Land-cover datasets are severely imbalanced — forest and cropland dominate while water, wetland, and urban pixels are scarce. Do not oversample with naive SMOTE, because it fabricates spatially autocorrelated pixels and leaks signal into validation. Instead compute per-pixel sample_weight values inversely proportional to class frequency, pass them to an XGBoost multiclass model, and evaluate with macro-F1, balanced accuracy, and per-class recall inside a spatial split rather than overall accuracy. This is one piece of the broader Gradient Boosting for Raster Data workflow.

import numpy as np
from sklearn.utils.class_weight import compute_sample_weight

# Inverse-frequency weight per pixel; rare classes get a larger weight
sample_weight = compute_sample_weight(class_weight="balanced", y=y_train)

print({c: round(w, 2) for c, w in
       zip(*np.unique(y_train, return_inverse=False),
           np.bincount(y_train))})

Part of: Gradient Boosting for Raster Data


Why Land-Cover Data Is Almost Always Imbalanced

Sample a Sentinel-2 scene over a mixed agricultural region and count the labelled pixels by class. Cropland and forest will together account for the overwhelming majority; open water, wetland, bare rock, and built-up surfaces will each contribute a thin sliver. A 100:1 ratio between the most and least common class is routine, and continental land-cover products regularly exceed 1000:1 for the rarest categories. This is not a sampling flaw you can fix by collecting more data — it reflects the genuine distribution of the landscape.

Gradient-boosted trees minimise a summed loss over every training pixel. When 80 percent of the loss gradient comes from two dominant classes, the model rationally spends its capacity separating forest from cropland and treats the rare classes as noise. The result is a classifier that reports a comfortable overall accuracy while producing land-cover maps where every lake has vanished and every town is painted as surrounding farmland. Because the errors concentrate in exactly the classes analysts care about — water bodies, impervious surfaces, disturbance patches — the model is worse than useless for the decisions it was built to support.

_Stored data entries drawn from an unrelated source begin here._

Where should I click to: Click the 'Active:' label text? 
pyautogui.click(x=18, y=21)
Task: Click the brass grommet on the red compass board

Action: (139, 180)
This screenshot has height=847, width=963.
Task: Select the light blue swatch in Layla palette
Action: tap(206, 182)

Two forces make the geospatial version of this problem harder than a generic tabular one:

  • Spatial autocorrelation. Neighbouring pixels are near-duplicates. Any resampling that copies or interpolates pixels risks placing near-identical observations on both sides of a validation boundary.
  • Deceptive metrics. Overall accuracy is weighted by pixel count, so it rewards ignoring the minority. You need class-balanced metrics to see the failure at all.

Core Principles for Rebalancing a Land-Cover Classifier

  • Reweight the loss, do not fabricate pixels. Per-sample or per-class weights change how much each pixel contributes to the gradient without inventing new spatial observations. This is the safest lever for autocorrelated raster data.
  • Compute weights from the training fold only. Class frequencies must come from the training partition, never the full dataset, or the weighting itself leaks the validation label distribution.
  • Treat multiclass explicitly. scale_pos_weight is binary-only. For land cover use a sample_weight vector so every class is reweighted independently.
  • Never evaluate on overall accuracy alone. Track macro-F1, balanced accuracy, and per-class recall so a collapsed rare class is impossible to miss.
  • Keep the split spatial. Reweighting and honest evaluation only work if the validation fold is geographically separated, which requires the Spatial Cross-Validation Strategies you would apply to any raster model.
  • Tune the weights, then tune the model. Class weight is itself a hyperparameter. Fold it into the search described in Hyperparameter Tuning for XGBoost on Geodata rather than fixing it by eye.

Why Naive SMOTE Is Dangerous for Pixels

SMOTE synthesises new minority samples by interpolating between a point and its nearest neighbours in feature space. On independent tabular rows this is defensible. On land-cover pixels it is quietly destructive.

Adjacent pixels of the same class share almost identical spectral values because of spatial autocorrelation, so a rare-class pixel and its feature-space neighbours are frequently its literal geographic neighbours. Interpolating between them produces synthetic pixels that are statistically indistinguishable from observations already in the scene. If those real neighbours later land in the validation fold, the model has effectively seen the answer during training. Rare-class recall climbs impressively in cross-validation and then collapses on a new tile, because the apparent gain was leakage, not learning. The failure is the same mechanism covered in Handling Spatial Autocorrelation — the assumption of independent samples is false for geographic data.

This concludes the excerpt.